Motivation in the body
It is not good for a Christian to neglect meeting with other Christians. The scripture addresses this problem specifically and tells us why we should meet. “And let us consider how to stir up one another to love and good works, not neglecting to meet together, as is the habit of some, but encouraging one another, and all the more as you see the Day drawing near (Heb 10:24-25). Meeting together is for the purpose of stirring each other up “to love and good works” and to “encourage one another”. A person who has retreated from the body of Christ is likely to suffer, and not in a good way.
If you are discouraged about anything, bring your discouragement to other Christians and let them do as the Scripture instructs; let them stir you up! And don’t come together with the attitude that you don’t want to be bothered about your problems, you don’t want them prying into your life. Lay it out there so that we can stir each other up for “love and good works”. Have a “transparency” and not a defensiveness. “It is better for a man to hear the rebuke of the wise than to hear the song of fools” (Eccl 7:5); therefore, “Incline your ear, and hear the words of the wise, and apply your heart to my knowledge” (Prov 22:17).
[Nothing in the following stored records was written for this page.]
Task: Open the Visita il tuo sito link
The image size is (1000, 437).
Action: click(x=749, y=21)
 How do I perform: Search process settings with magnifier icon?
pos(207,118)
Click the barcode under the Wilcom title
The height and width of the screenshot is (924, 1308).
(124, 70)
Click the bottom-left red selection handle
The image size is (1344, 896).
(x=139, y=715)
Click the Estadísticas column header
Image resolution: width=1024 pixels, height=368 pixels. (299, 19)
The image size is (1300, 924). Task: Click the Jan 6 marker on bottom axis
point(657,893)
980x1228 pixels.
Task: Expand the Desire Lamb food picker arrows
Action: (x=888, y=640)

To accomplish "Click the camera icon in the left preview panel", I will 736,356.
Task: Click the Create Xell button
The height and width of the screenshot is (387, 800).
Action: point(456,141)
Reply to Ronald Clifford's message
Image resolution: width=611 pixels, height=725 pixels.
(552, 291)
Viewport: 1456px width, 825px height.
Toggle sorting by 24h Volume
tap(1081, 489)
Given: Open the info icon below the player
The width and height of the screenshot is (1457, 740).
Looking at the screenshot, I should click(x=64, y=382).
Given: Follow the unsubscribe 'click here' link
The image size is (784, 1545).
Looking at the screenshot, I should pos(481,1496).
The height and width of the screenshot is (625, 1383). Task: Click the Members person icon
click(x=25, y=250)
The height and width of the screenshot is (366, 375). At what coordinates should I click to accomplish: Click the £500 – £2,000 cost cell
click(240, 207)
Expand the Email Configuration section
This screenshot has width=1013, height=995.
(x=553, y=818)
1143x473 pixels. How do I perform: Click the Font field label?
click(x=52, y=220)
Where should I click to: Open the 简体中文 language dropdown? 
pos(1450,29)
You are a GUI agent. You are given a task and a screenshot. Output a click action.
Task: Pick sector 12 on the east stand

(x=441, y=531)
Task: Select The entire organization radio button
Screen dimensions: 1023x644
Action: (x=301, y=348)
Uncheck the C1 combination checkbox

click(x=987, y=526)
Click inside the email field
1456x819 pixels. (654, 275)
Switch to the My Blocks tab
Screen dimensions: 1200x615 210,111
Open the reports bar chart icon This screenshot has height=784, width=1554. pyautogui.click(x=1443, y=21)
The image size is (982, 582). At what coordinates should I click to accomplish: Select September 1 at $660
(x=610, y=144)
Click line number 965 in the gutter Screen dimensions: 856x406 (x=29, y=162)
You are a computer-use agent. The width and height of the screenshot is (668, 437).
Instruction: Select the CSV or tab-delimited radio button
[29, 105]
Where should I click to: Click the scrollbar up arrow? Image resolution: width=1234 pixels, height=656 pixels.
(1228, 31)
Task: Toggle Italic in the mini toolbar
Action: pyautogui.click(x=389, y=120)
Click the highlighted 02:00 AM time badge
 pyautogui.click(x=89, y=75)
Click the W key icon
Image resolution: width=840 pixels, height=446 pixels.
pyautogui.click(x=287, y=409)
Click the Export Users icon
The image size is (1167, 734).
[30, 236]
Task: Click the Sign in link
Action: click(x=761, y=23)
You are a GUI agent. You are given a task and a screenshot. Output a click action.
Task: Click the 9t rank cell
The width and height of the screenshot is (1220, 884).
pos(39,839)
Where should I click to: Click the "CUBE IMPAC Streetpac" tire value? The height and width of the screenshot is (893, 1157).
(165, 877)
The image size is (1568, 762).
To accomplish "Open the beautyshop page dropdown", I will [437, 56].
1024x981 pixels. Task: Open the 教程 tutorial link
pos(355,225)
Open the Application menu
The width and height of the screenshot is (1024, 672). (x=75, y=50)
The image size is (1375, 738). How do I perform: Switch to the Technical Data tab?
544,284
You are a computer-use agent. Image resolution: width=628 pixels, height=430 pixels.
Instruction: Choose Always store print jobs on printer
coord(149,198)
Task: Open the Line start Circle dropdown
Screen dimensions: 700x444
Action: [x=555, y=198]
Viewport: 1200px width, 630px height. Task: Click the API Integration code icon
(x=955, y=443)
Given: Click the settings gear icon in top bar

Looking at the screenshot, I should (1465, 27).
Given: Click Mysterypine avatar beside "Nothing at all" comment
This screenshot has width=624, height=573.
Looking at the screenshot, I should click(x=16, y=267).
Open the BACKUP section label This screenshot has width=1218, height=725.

If you don’t know anyone with wise words, seek them out because they will be the ones to help not only add wisdom, but encouragement that is guided by wisdom. “Where there is no guidance, a people falls, but in an abundance of counselors there is safety” (Prov 11:14).
Christian households can be a special encouragement. Some of the most encouraging times at home are when we are talking about spiritual things with the children, or with each other. Especially encouraging are the family devotions when we spend time singing hymns, reading Bible stories, and praying together. If you have a Christian family and you are not gaining encouragement from your family, then start doing family devotions regularly and devote this time towards spiritual encouragement of each other.
Motivation from God.
This is closely tied with motivation from the Bible, but it’s worth mentioning that there is another dimension of Scripture reading where we are not simply reading words and believing them, but we are spending timing communing with God. “Draw near to God, and he will draw near to you” (Jas 4:8). One of the primary reasons for the proclamation of the Gospel and the faith in Christ is “so that you too may have fellowship with us; and indeed our fellowship is with the Father and with his Son Jesus Christ. (1 John 1:3) I would like to write more about this at a later time.
In the next article I’ll explore more ways to speak the Word of God with others in our lives. In closing I pray that we would all overcome the discouragement that comes in our daily lives and find the encouragement that brings fruitfulness and transformation to our lives and the lives of those around us—for the glory of God.